┏━━

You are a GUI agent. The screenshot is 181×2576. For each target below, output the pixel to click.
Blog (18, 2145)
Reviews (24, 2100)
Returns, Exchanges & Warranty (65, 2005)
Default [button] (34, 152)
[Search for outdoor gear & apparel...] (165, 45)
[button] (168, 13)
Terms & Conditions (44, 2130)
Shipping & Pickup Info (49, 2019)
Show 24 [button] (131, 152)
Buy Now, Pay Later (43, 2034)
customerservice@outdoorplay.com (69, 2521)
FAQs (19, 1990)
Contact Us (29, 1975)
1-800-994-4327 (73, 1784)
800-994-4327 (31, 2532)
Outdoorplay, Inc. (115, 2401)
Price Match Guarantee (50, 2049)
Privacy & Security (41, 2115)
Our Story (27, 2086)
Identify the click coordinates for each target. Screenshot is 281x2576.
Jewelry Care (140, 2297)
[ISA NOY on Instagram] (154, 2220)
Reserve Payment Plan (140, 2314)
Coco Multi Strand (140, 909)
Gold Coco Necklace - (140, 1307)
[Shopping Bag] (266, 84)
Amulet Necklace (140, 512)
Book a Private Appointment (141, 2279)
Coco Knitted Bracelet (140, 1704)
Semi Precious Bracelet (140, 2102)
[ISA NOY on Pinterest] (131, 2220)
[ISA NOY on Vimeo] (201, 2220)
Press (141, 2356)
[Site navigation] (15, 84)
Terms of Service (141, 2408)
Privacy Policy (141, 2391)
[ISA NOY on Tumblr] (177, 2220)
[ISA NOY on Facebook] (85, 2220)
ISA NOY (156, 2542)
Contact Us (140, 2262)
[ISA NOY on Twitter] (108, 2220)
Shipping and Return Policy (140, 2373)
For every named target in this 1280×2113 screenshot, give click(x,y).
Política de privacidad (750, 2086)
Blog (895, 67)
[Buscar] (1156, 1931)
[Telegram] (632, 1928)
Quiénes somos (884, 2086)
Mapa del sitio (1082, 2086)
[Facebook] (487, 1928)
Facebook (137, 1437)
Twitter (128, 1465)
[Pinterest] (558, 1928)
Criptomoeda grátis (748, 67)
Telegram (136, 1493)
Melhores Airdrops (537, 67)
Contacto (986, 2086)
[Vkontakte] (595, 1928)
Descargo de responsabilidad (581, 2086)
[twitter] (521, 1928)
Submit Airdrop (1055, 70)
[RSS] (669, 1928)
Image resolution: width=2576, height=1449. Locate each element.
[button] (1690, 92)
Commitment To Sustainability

┗━━

■ **Work required**: From the material above, retype precisely the lines between the line holding "Terms & Conditions (44, 2130)" and the line holding "[Site navigation] (15, 84)", inclusive, and nothing beyond them.

■ **Output of the exercise**:
Terms & Conditions (44, 2130)
Shipping & Pickup Info (49, 2019)
Show 24 [button] (131, 152)
Buy Now, Pay Later (43, 2034)
customerservice@outdoorplay.com (69, 2521)
FAQs (19, 1990)
Contact Us (29, 1975)
1-800-994-4327 (73, 1784)
800-994-4327 (31, 2532)
Outdoorplay, Inc. (115, 2401)
Price Match Guarantee (50, 2049)
Privacy & Security (41, 2115)
Our Story (27, 2086)
Identify the click coordinates for each target. Screenshot is 281x2576.
Jewelry Care (140, 2297)
[ISA NOY on Instagram] (154, 2220)
Reserve Payment Plan (140, 2314)
Coco Multi Strand (140, 909)
Gold Coco Necklace - (140, 1307)
[Shopping Bag] (266, 84)
Amulet Necklace (140, 512)
Book a Private Appointment (141, 2279)
Coco Knitted Bracelet (140, 1704)
Semi Precious Bracelet (140, 2102)
[ISA NOY on Pinterest] (131, 2220)
[ISA NOY on Vimeo] (201, 2220)
Press (141, 2356)
[Site navigation] (15, 84)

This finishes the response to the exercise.